À la surprise générale, Prémont a jeté l'éponge à mi-chemin du second tour en raison d'un problème d'hyperventilation qui l'incommodait au point de lui faire perdre le contrôle de son vélo, selon l'information obtenue par l'attachée de presse de l'équipe canadienne par l'entremise de Caroline Prémont, la soeur de Marie-Hélène.
Les images officielles la montraient en discussion avec son entraîneur, Michel LeBlanc, immobile le long du parcours. Son rêve tournait au cauchemar.
Marie-Hélène a quitté le site de compétition en vitesse pour se réfugier dans le local réservé aux athlètes, où elle tenait à s'isoler.

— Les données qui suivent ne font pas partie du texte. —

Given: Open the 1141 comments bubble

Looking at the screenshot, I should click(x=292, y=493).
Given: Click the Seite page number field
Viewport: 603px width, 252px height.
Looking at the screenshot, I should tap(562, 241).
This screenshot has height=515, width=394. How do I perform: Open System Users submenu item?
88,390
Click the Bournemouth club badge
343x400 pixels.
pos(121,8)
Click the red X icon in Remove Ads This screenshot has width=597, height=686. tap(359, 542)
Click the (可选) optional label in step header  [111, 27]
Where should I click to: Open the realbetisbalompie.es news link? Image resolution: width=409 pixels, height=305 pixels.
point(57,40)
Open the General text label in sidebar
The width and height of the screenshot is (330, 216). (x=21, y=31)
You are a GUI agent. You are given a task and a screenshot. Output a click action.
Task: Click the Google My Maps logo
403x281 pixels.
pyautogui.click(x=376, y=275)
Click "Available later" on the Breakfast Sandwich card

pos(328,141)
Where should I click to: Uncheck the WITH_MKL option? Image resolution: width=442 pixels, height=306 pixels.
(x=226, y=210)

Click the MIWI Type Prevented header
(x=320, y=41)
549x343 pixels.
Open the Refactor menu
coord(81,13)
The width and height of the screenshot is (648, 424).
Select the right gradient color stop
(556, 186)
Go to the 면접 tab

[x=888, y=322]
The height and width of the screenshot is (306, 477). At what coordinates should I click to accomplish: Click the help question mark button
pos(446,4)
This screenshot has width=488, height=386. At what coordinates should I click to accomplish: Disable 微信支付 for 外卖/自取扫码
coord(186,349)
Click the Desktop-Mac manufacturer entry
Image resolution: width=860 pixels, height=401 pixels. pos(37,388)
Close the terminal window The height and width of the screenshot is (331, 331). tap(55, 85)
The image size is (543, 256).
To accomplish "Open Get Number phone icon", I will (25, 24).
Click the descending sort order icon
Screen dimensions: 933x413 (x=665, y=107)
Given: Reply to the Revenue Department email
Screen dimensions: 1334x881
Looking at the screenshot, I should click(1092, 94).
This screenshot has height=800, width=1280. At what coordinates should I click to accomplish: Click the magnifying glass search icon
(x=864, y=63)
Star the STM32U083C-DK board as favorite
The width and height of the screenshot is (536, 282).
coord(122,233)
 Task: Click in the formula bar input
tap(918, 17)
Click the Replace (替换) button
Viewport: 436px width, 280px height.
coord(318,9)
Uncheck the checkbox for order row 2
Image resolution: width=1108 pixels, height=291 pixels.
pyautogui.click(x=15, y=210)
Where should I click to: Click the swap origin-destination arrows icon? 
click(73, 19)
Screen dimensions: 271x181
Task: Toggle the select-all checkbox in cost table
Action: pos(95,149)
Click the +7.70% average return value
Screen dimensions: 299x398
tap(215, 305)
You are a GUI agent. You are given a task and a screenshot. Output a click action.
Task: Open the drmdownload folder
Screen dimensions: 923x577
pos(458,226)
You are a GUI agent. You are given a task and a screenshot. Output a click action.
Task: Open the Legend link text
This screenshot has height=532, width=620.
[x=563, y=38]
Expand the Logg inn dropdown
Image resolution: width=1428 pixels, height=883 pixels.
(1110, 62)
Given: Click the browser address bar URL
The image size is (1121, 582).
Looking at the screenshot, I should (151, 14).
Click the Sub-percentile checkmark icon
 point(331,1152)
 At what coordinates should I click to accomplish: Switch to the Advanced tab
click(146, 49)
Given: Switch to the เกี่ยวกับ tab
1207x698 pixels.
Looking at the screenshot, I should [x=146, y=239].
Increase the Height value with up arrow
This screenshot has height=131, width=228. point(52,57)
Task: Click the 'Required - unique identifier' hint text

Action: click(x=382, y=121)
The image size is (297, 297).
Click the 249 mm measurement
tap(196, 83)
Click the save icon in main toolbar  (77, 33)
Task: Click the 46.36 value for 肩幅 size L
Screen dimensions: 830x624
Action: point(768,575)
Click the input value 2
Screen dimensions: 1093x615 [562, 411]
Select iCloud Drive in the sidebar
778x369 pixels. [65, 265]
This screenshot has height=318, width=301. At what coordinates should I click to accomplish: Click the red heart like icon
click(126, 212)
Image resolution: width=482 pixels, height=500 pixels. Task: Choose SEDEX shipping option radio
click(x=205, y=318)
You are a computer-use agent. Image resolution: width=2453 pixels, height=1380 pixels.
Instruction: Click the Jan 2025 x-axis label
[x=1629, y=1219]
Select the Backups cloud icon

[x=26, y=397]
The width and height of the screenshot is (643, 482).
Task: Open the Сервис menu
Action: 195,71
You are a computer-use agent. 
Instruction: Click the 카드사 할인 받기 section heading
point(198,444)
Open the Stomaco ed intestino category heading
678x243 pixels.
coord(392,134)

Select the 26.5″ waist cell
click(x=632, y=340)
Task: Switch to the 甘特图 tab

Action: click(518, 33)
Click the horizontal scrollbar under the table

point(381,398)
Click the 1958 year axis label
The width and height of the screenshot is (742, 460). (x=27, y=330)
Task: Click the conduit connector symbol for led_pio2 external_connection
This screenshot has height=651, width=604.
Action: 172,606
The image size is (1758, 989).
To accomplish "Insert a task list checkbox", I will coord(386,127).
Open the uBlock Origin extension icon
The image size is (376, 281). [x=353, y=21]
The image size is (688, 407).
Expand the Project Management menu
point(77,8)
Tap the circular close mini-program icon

Informée de ses malheurs par LeBlanc, sa soeur Caroline était la seule personne à communiquer avec elle par téléphone.
À l'extrémité du site, des dizaines de journalistes, photographes et caméramans attendaient de pouvoir obtenir les commentaires de la principale intéressée. «Je n'ai aucune idée de ce qui s'est passé, je me sentais super confortable au premier tour. Je vous parle et je manque encore un peu d'air, c'est bizarre... J'ai arrêté devant Michel et tenté de retrouver mon souffle, et même en essayant à nouveau, il n'y avait rien à faire», expliquait-elle avec le sourire qui la caractérise.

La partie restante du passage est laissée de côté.